Carson Soucy (born July 27, 1994) is a Canadian professional ice hockey defenceman currently playing for the  Seattle Kraken of the National Hockey League (NHL). He was selected by the Minnesota Wild, 137th overall, in the 2013 NHL Entry Draft.

Personal life
Soucy was born in Viking, Alberta, on July 27, 1994, to mother Debbie. Soucy grew up in Irma, Alberta. His father Mike Soucy previously played softball. Soucy's older brother Tyson also played ice hockey, last playing for the Elk Point Elks of the SaskAlta Senior Hockey League.

Playing career

Junior
Growing up in Alberta, Soucy competed at the Triple-A midget level until he was 18 before being cut from the Western Hockey League’s Edmonton Oil Kings. Following this, he played one season of junior A hockey with the  Spruce Grove Saints of the Alberta Junior Hockey League and assisted in their 2013 AJHL North Division regular season and playoff titles. During this time, he also competed in softball and was an outfielder during the 2012 International Softball Federation World Junior Championship for Team Canada. Upon returning from the softball tournament, Soucy suffered a torn MCL and missed numerous games to recover.

After experiencing a six inch growth spurt, which drew attention from American NCAA Division I schools, Soucy chose to play collegiate hockey for the Minnesota–Duluth Bulldogs in the National Collegiate Hockey Conference. Leading up to the 2013 NHL Entry Draft, Sousy was ranked 137th overall North American skaters by the NHL Central Scouting Bureau. He was eventually drafted 137th overall by the Minnesota Wild.
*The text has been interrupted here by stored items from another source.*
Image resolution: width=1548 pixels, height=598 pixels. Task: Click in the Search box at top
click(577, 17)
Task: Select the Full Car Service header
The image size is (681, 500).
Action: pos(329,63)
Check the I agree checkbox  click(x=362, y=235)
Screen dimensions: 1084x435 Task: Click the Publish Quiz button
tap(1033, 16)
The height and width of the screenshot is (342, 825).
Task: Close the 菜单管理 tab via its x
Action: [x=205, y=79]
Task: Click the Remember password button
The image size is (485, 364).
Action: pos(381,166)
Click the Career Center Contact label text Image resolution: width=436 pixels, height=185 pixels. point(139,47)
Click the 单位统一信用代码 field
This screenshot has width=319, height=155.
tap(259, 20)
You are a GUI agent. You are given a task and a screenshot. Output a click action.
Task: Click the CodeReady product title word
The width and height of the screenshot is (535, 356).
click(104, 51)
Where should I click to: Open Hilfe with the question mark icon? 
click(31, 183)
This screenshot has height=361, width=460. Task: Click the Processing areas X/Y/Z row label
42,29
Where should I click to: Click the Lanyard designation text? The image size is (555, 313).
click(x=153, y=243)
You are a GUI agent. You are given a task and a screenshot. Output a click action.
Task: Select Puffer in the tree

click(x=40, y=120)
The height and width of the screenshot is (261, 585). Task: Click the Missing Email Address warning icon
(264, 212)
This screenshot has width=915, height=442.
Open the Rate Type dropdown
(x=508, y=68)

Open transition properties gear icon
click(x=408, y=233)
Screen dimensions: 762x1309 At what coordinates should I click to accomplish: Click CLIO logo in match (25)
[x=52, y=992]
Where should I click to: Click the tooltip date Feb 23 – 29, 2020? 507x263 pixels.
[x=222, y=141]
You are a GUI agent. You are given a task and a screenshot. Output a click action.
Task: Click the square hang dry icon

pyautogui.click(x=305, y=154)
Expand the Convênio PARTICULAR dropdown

His cousin Parker MacKay joined Soucy in Minnesota for two seasons.

Professional
On April 11, 2017, at the conclusion of his four year collegiate career, Soucy was signed to a two-year, entry-level contract with the Minnesota Wild. He was subsequently re-assigned to the Wild's American Hockey League (AHL) affiliate, the Iowa Wild, for the remainder of the 2016–17 season. Soucy was subsequently invited to the Minnesota Wild's Development Camp, where he was praised by Wild's Director of Player Development Brad Bombardir for his play during the camp who said: "Carson Soucy just continues to improve and get better every development camp, and this was his fifth development camp. He continues to be one of the most improved, year in and year out, so I was happy with him." After attending the Wild's training camp, Soucy began the 2017–18 season with the Iowa Wild. After playing 67 games in the AHL, accumulating 15 points and a team-leading plus-12 rating, Soucys was recalled to the NHL level on April 2 following an injury to Ryan Suter. He made his NHL debut against Edmonton that night, registering three shots and two hits in 15:26 of time on ice. He became the fifth player to make his NHL debut with the Wild that season before being re-assigned to Iowa on April 6.

The following season Soucy failed to impress at the Wild's training camp and spent the entirety of the 2018-19 season in the AHL. When he returned to training camp for the 2019–20 season, he impressed Boudreau, who said: "This year, we didn’t know what to expect. And he came in and he was aggressive, and he moved the puck well, and he defended well. So it was all good." During this season, Soucy suffered an upper-body injury and was expected to miss 2-4 weeks to recover. On October 5, 2020, Soucy signed a three-year, $8.25 million contract extension to remain with the Wild.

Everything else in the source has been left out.